The last time EU governments suspected that Snowden might be in European jurisdiction—on board the plane of Bolivian President Evo Morales, flying from Russia across Europe towards Latin America, in 2013—they worked together to seal off their airspace to Morales’s plane and force it to land in Vienna, where it was subjected to a patently illegal search for Snowden.

Describing the current resolution, the New York Times gloated, “the resolution has no legal force and limited practical effect for Mr. Snowden … Whether to grant Mr. Snowden asylum remains a decision for the individual European governments, and none have done so thus far.”

Despite rising divisions between the ruling classes of the US and Europe, they remain united in the persecution of Snowden and the onslaught against the democratic rights of their populations.

Thursday’s resolution was sparked by the case of Maximillian Schrems, an Austrian citizen who complained to the European Court of Justice (ECJ), based on Snowden’s revelations that the Facebook data of European citizens was being transferred from Facebook’s Irish subsidiary to the United States.

On October 6, the ECJ ruled in favor of Schrems. It invalidated a 2000 ruling by the European Commission allowing US companies to comply with the so-called Safe Harbor program, under which US companies, particularly Internet giants such as Facebook, transmit personal data about their European users to the US government.

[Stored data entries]
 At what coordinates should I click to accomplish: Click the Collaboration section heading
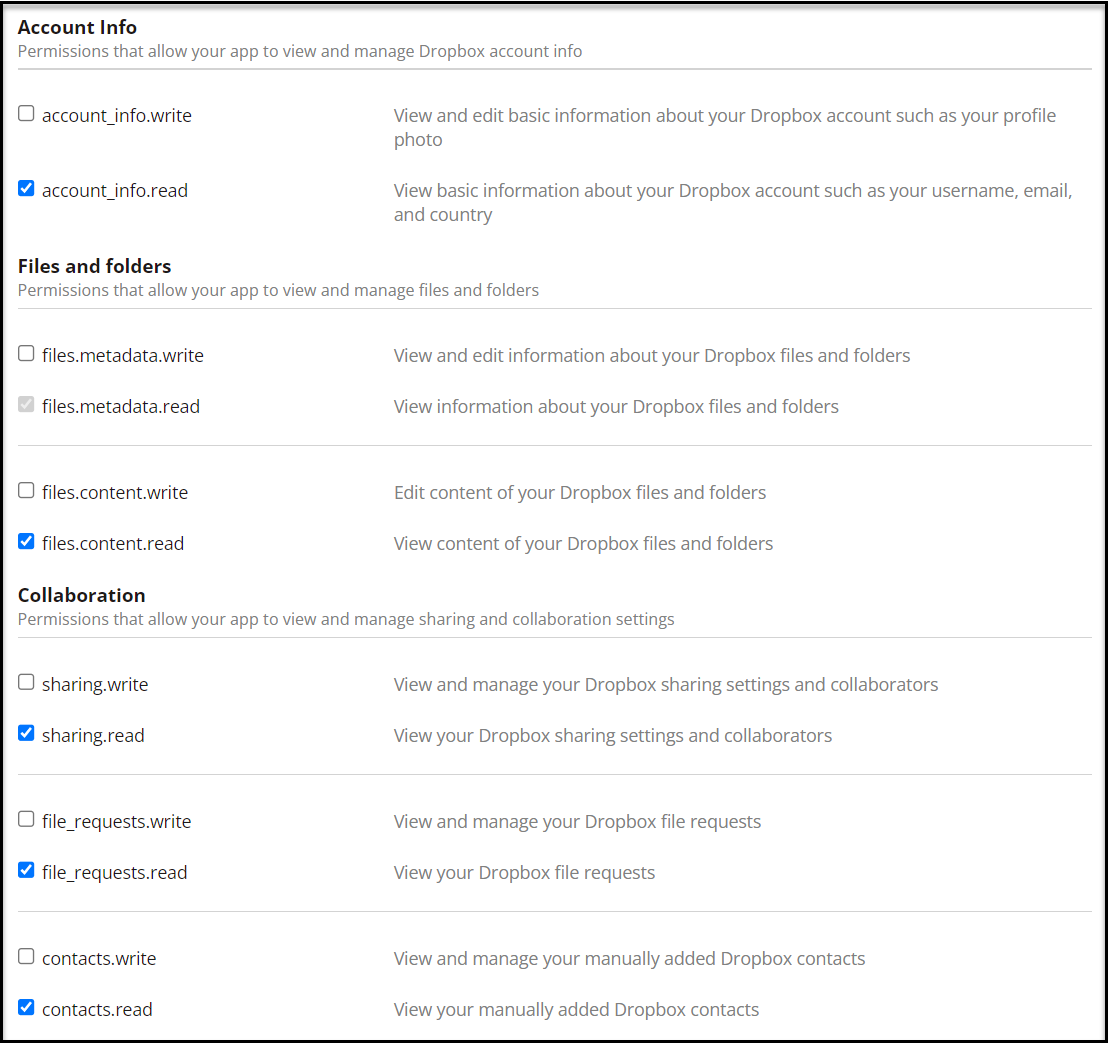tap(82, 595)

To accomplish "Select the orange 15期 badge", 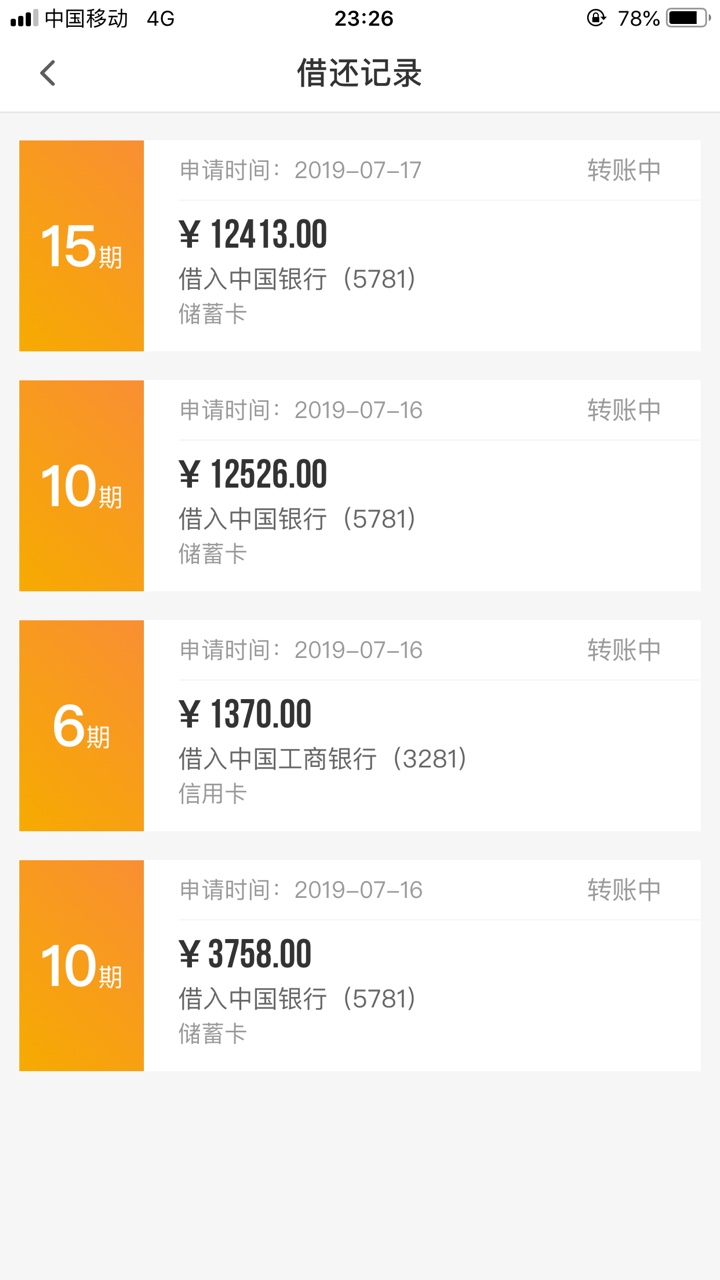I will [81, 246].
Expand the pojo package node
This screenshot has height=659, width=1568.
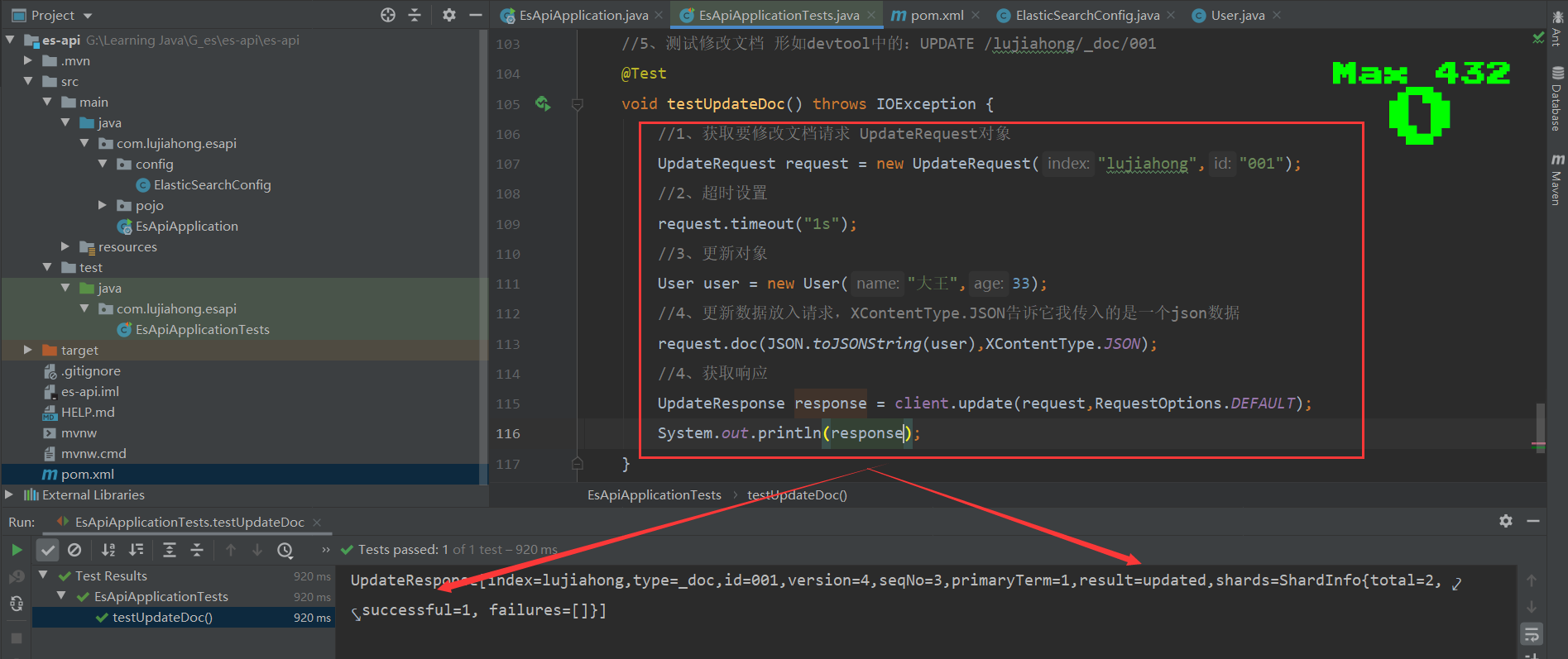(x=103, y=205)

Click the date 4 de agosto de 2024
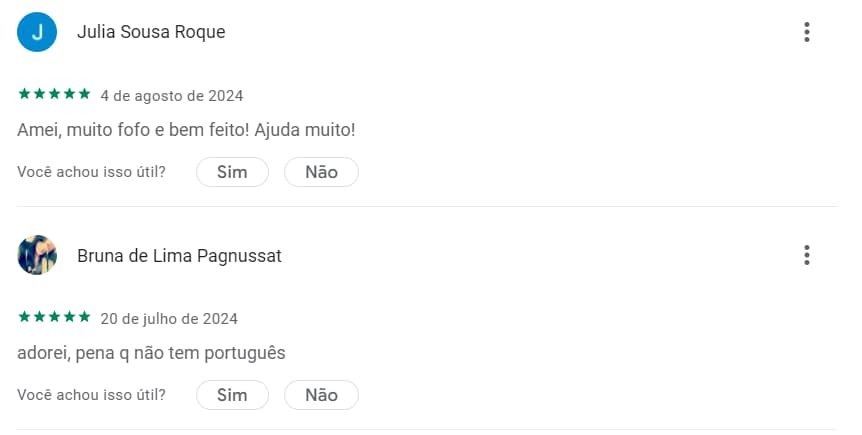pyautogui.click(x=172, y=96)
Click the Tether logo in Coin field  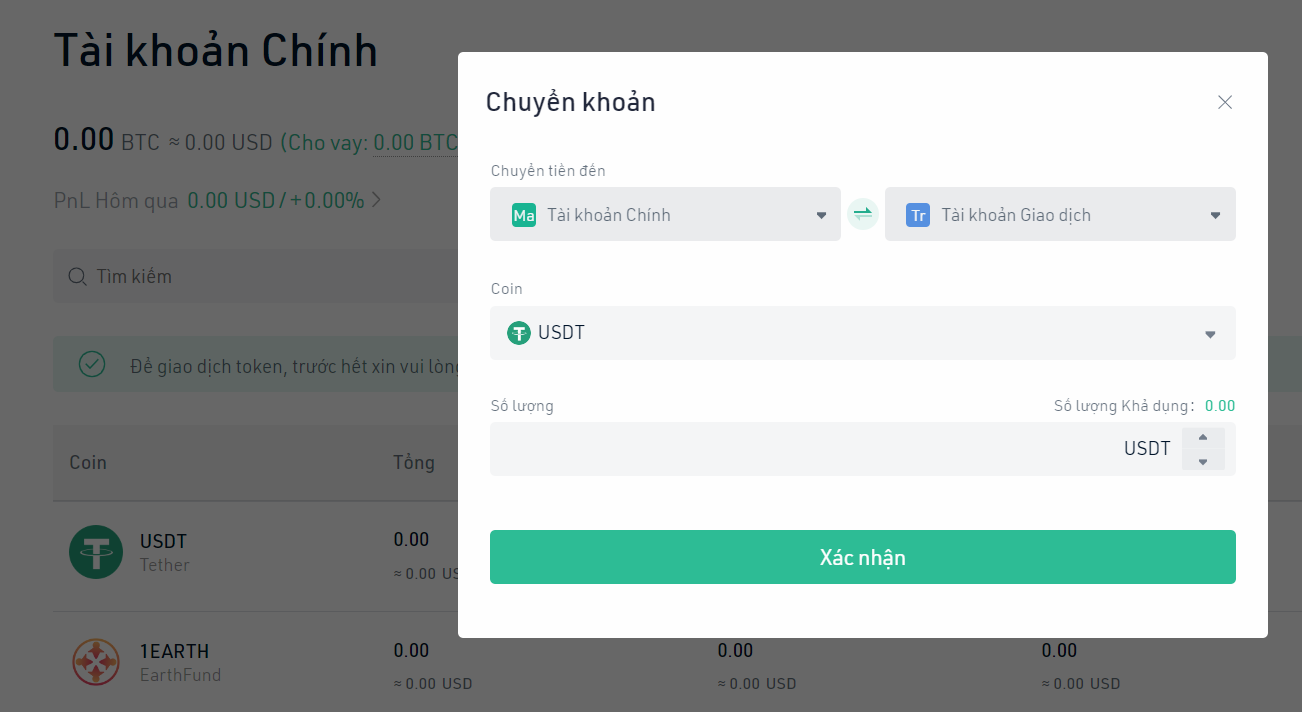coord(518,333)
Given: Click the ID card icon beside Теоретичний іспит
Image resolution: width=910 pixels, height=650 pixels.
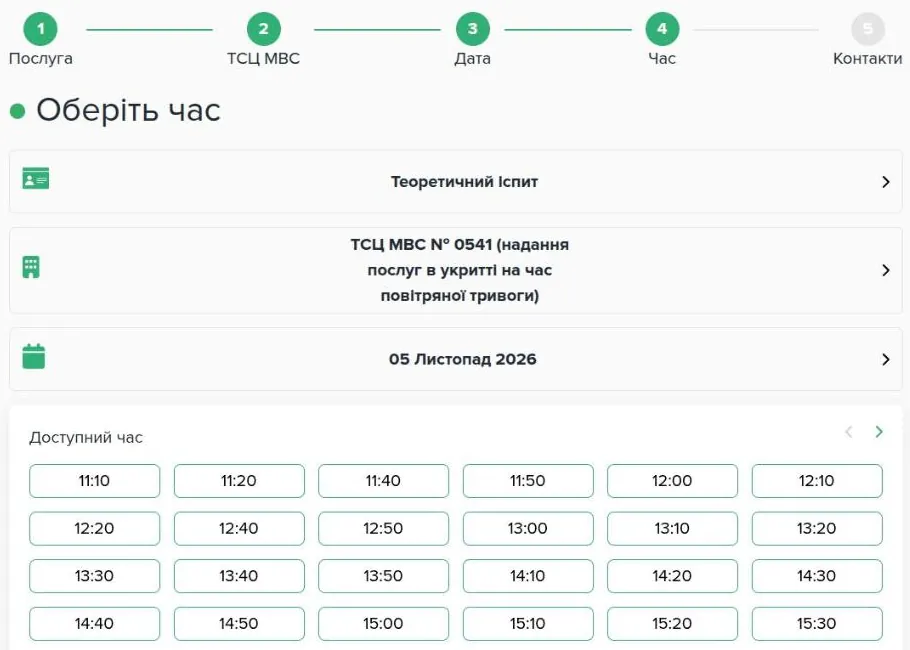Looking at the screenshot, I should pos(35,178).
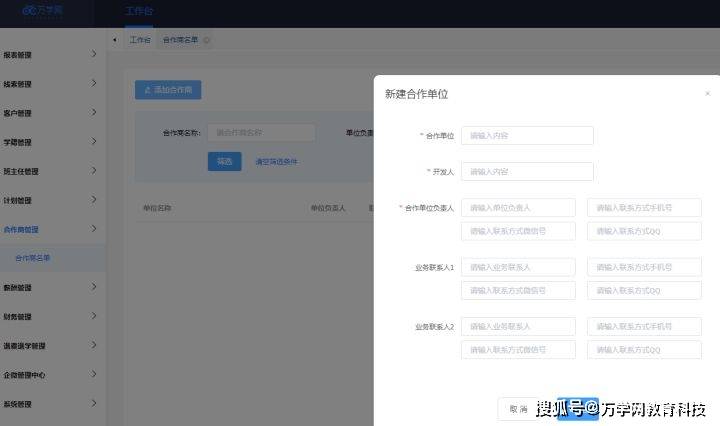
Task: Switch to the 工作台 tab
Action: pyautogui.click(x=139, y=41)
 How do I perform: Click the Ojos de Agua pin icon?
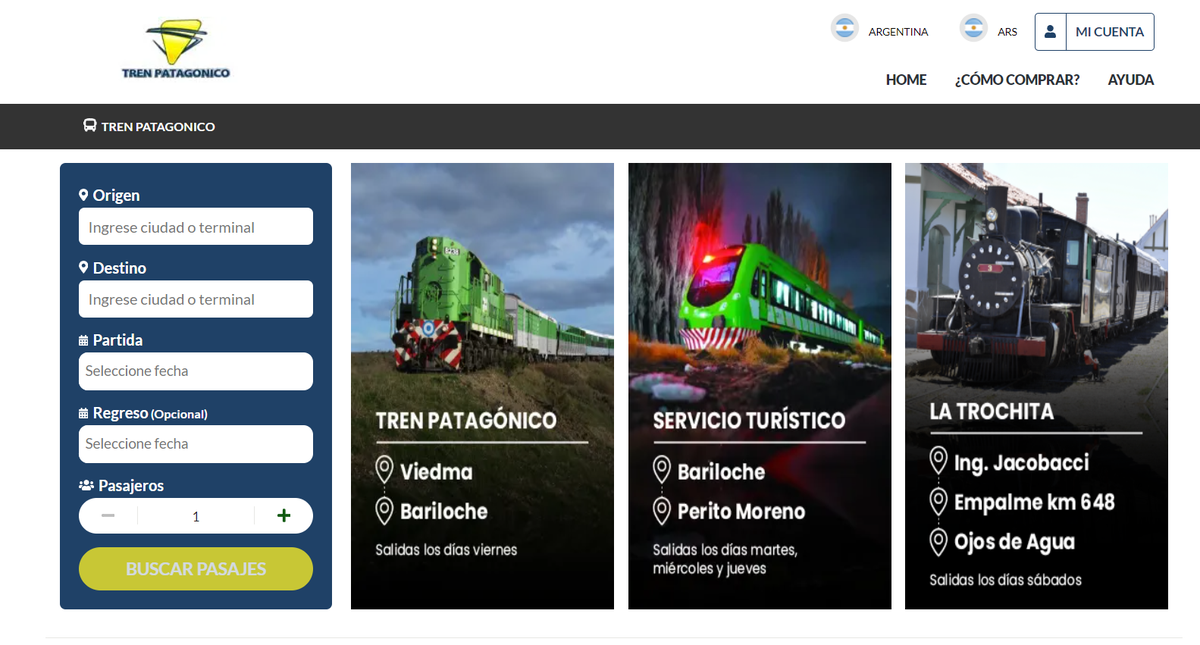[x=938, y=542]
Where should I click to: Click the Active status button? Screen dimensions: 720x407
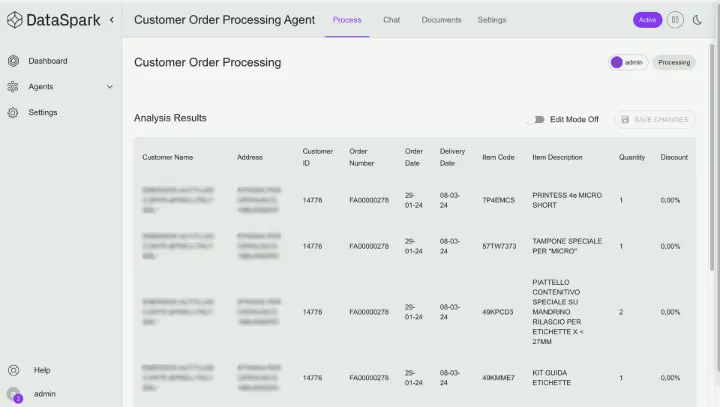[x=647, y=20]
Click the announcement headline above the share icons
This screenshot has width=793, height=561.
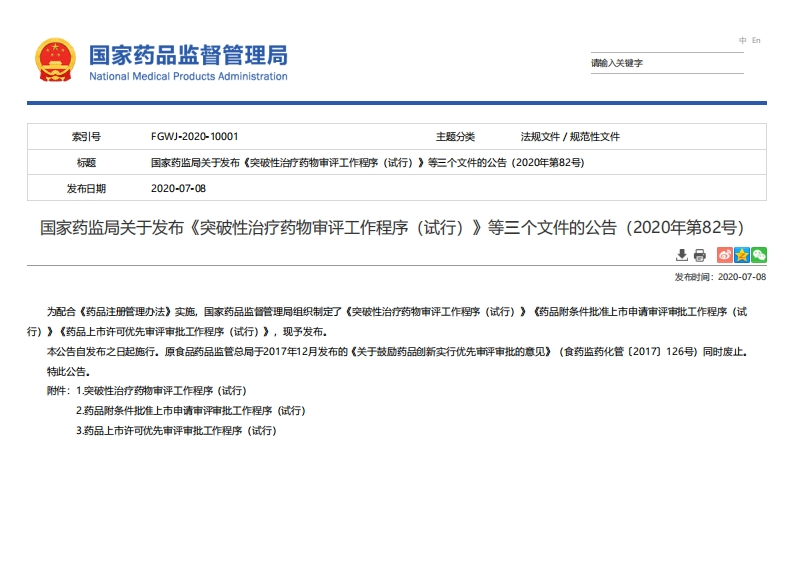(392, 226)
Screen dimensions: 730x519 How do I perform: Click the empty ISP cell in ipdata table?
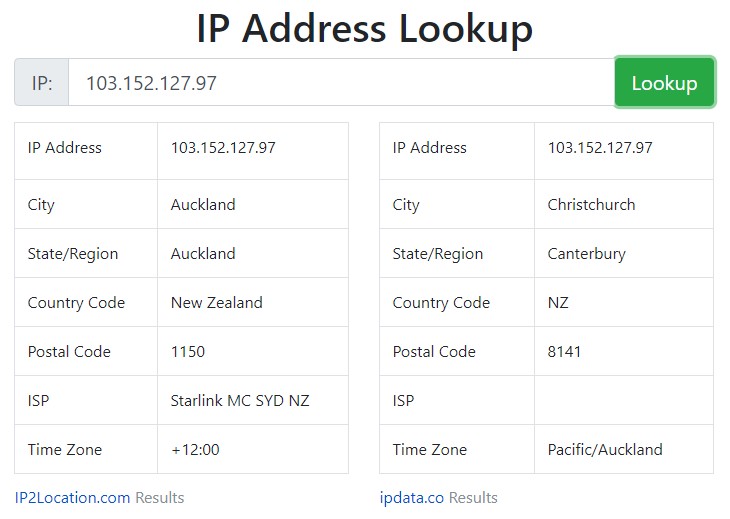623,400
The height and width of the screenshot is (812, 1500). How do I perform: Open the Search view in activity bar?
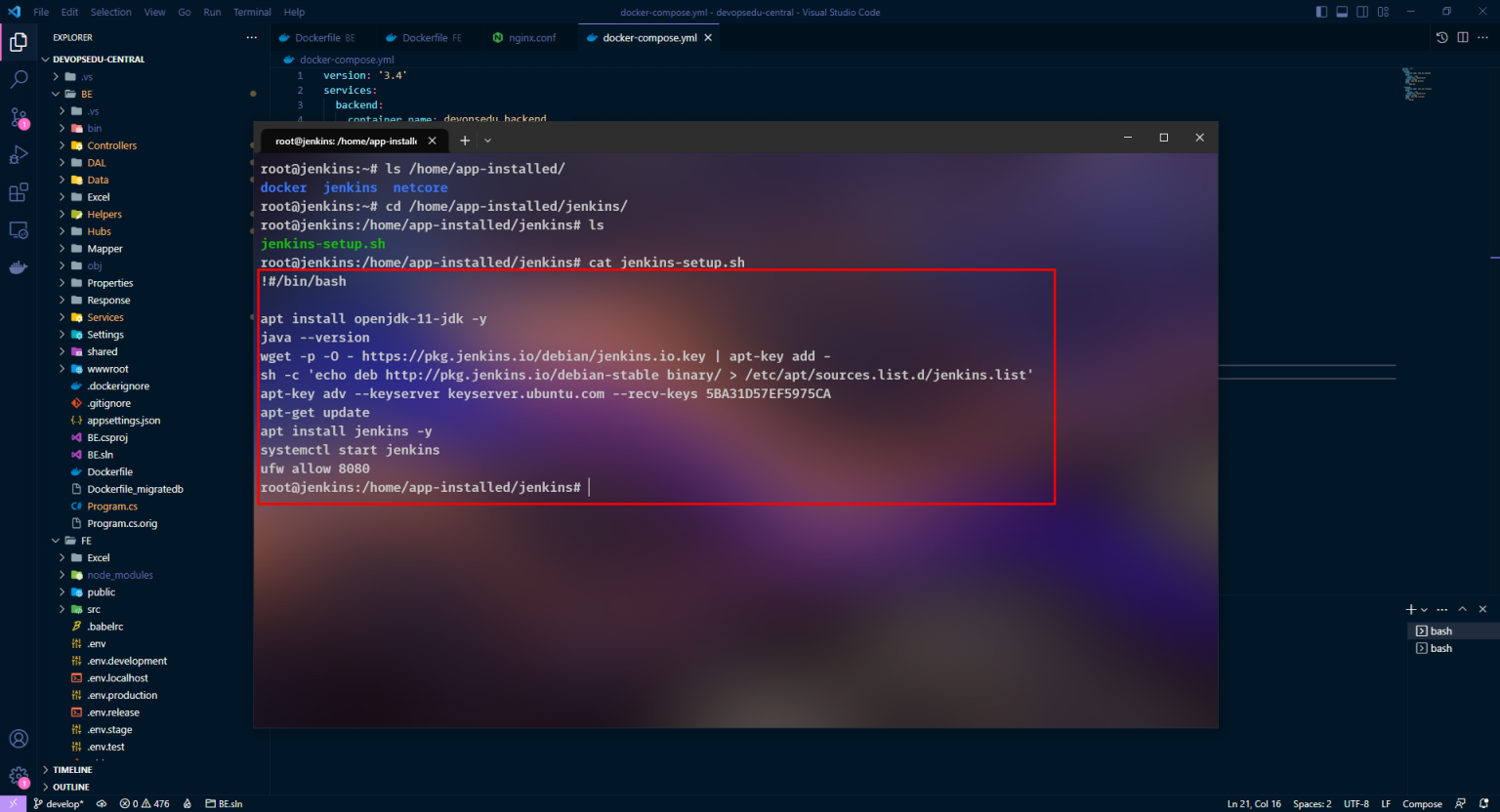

_Directions for this task_:
Please reproduce the Snowden excerpt above in full, word for word.

_Solution for this task_:
The last time EU governments suspected that Snowden might be in European jurisdiction—on board the plane of Bolivian President Evo Morales, flying from Russia across Europe towards Latin America, in 2013—they worked together to seal off their airspace to Morales’s plane and force it to land in Vienna, where it was subjected to a patently illegal search for Snowden.

Describing the current resolution, the New York Times gloated, “the resolution has no legal force and limited practical effect for Mr. Snowden … Whether to grant Mr. Snowden asylum remains a decision for the individual European governments, and none have done so thus far.”

Despite rising divisions between the ruling classes of the US and Europe, they remain united in the persecution of Snowden and the onslaught against the democratic rights of their populations.

Thursday’s resolution was sparked by the case of Maximillian Schrems, an Austrian citizen who complained to the European Court of Justice (ECJ), based on Snowden’s revelations that the Facebook data of European citizens was being transferred from Facebook’s Irish subsidiary to the United States.

On October 6, the ECJ ruled in favor of Schrems. It invalidated a 2000 ruling by the European Commission allowing US companies to comply with the so-called Safe Harbor program, under which US companies, particularly Internet giants such as Facebook, transmit personal data about their European users to the US government.